* [TASK PROMPT]: Return every line below that contains the word "Pick". Case counts.

* [LISTED ENTRIES]:
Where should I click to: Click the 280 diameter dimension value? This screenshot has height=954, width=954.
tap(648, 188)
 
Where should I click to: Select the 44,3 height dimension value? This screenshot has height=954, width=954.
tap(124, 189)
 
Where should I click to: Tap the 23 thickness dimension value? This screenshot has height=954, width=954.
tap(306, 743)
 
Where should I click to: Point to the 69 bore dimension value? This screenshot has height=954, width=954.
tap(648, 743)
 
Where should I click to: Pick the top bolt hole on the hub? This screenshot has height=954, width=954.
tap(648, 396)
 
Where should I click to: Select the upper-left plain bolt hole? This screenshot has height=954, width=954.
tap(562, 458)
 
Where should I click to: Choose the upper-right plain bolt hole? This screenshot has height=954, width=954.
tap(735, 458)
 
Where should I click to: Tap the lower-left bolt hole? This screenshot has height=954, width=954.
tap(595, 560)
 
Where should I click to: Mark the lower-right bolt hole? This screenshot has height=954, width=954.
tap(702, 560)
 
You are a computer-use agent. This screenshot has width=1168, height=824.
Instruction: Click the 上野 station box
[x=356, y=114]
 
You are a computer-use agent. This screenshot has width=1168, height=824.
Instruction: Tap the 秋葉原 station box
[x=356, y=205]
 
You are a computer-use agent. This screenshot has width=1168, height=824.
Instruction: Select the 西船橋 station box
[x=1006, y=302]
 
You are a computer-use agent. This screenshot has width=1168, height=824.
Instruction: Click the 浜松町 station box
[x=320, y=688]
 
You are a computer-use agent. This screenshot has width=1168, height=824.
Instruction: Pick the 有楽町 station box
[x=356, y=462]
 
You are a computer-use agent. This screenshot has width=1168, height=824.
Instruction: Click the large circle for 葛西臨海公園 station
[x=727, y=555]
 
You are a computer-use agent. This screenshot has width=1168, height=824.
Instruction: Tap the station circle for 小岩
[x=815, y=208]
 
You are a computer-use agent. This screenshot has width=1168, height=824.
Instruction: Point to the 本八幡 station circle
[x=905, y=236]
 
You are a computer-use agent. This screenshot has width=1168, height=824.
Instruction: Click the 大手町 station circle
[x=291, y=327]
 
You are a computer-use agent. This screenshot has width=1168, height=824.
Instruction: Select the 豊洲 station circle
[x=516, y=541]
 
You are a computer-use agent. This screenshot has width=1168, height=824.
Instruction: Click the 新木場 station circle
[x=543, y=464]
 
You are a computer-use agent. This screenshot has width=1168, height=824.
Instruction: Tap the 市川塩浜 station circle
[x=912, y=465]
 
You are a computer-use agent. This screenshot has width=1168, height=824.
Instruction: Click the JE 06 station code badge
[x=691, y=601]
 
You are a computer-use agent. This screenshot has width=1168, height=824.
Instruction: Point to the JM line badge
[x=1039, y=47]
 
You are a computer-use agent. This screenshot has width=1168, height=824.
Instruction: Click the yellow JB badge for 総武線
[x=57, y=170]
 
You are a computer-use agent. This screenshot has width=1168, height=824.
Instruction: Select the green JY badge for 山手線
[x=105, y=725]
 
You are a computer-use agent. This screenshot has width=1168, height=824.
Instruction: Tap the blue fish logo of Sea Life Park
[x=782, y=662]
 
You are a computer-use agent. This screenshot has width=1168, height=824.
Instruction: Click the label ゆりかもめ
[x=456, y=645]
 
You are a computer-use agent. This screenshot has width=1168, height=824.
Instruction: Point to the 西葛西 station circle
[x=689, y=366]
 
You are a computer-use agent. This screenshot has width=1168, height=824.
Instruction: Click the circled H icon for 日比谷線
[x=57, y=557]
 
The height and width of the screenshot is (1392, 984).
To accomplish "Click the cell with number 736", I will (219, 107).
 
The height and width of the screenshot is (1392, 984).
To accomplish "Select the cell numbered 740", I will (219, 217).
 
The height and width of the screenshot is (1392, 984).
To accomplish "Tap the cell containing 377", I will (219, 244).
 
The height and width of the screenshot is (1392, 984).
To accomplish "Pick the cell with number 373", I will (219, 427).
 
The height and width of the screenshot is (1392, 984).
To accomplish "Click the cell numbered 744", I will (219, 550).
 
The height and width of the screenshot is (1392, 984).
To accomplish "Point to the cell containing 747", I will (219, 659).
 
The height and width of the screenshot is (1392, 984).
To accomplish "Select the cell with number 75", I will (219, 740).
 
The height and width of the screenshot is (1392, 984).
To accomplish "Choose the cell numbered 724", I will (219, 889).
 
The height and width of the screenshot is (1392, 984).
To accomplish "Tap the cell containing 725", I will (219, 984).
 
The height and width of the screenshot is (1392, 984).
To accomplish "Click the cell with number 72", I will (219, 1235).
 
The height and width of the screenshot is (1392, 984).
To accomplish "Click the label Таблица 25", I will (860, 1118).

* [TASK RESULT]:
Where should I click to: Pick the top bolt hole on the hub? This screenshot has height=954, width=954.
Instruction: Pick the 有楽町 station box
To accomplish "Pick the cell with number 373", I will (219, 427).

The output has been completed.